_Trecho selecionado:_

O vento uiva e sacode o vidro da janela. Olho pra parede branca e vejo meu pai à minha frente, naquele barco, como um capitão. Hoje eu sei que ele estava apavorado, mas no dia eu o via como nosso protetor. Ele não nos abraçava e contava que cada um no barco fizesse a sua parte.
 
O som da sirene chamou a atenção de um barco, um enorme barco, imenso, muitos metros acima de meus olhinhos. Fomos resgatados e nada mais me lembro daquele dia.
 
Poucas vezes senti orgulho de meu pai, talvez por ser criança - e depois uma adulta orgulhosa, que não sabia dar valor ao pai que tinha. Mas naquele barco, no meio do nada, ele era a única certeza de salvação.
 
Até hoje eu luto contra tempestades e sobrevivo a escuridões, mesmo tão longe daquele barco, o NITRAM, o paciente pássaro martim-pescador, que aguarda horas pelo melhor peixe.
 
A vela acaba e as folhas da agenda também. Aguardarei a luz voltar, pacientemente - porque ela vai voltar...

_Dados fornecidos:_
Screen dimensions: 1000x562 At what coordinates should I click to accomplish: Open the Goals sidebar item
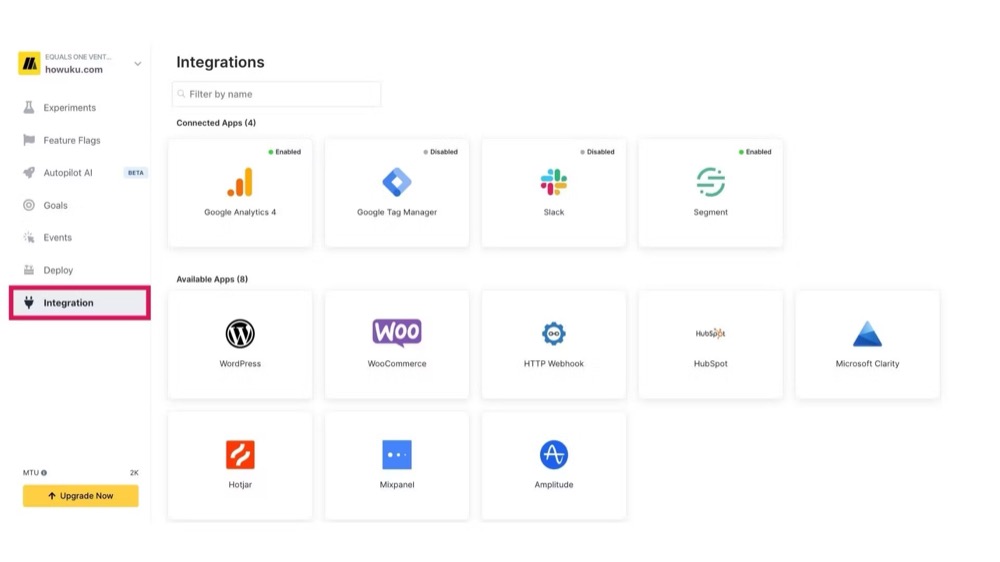point(55,206)
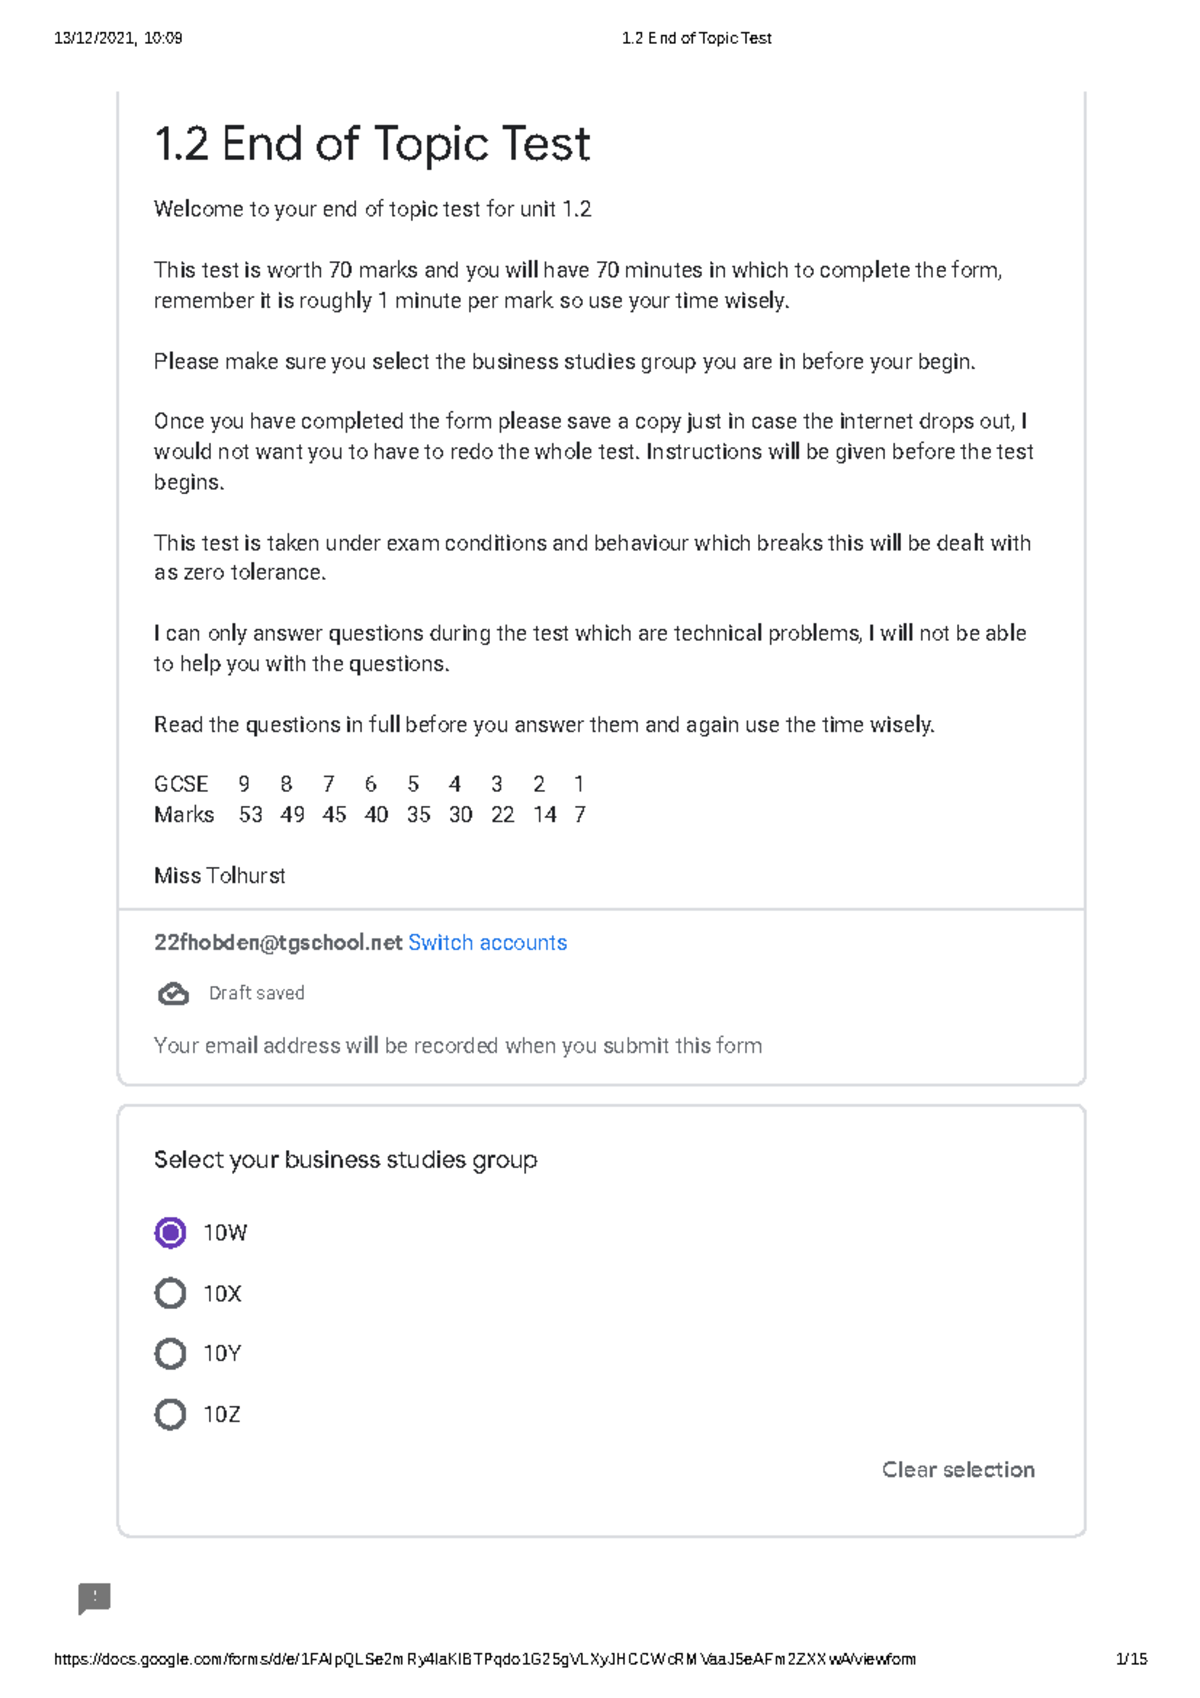This screenshot has height=1698, width=1200.
Task: Click the 'Miss Tolhurst' signature text
Action: (220, 876)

_O que fazer:_
1. Transcreva, do trecho selecionado, a parte que vai de "Até hoje eu" até "ela vai voltar...".
2. No trecho selecionado, quais palavras e expressões descrevem o barco que fez o resgate? Liste todas.

_Respostas abaixo:_
1.
Até hoje eu luto contra tempestades e sobrevivo a escuridões, mesmo tão longe daquele barco, o NITRAM, o paciente pássaro martim-pescador, que aguarda horas pelo melhor peixe.
 
A vela acaba e as folhas da agenda também. Aguardarei a luz voltar, pacientemente - porque ela vai voltar...

2.
- enorme
- imenso
- muitos metros acima de meus olhinhos